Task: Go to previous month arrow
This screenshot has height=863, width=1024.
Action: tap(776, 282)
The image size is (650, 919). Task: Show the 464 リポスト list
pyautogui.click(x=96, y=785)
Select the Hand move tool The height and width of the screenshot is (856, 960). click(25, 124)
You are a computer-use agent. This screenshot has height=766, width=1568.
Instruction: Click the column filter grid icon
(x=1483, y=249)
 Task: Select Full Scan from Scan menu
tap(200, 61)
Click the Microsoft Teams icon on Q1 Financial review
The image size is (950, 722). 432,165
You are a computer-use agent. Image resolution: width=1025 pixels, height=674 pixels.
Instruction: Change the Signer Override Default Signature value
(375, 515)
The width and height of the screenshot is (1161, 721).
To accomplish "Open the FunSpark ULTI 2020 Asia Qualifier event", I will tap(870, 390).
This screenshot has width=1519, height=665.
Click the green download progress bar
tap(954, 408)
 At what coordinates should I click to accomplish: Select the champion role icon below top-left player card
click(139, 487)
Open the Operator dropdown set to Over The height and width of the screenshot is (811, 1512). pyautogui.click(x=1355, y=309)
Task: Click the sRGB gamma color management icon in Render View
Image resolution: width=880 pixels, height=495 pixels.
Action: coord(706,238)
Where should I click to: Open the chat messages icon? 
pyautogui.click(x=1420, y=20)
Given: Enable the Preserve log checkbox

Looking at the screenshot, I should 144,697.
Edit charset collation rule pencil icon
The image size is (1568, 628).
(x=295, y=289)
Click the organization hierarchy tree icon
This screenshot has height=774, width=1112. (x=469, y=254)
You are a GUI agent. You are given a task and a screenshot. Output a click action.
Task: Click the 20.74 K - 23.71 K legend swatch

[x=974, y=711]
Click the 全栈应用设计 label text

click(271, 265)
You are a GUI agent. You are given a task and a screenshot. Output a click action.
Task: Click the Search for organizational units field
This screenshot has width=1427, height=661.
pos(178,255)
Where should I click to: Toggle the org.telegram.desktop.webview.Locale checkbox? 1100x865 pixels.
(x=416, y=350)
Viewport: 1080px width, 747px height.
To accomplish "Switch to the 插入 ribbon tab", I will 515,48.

#####

PROBLEM DESCRIPTION
Count the lines in the entries above that include the string "computer", then give only that figure.

EXPECTED ANSWER
2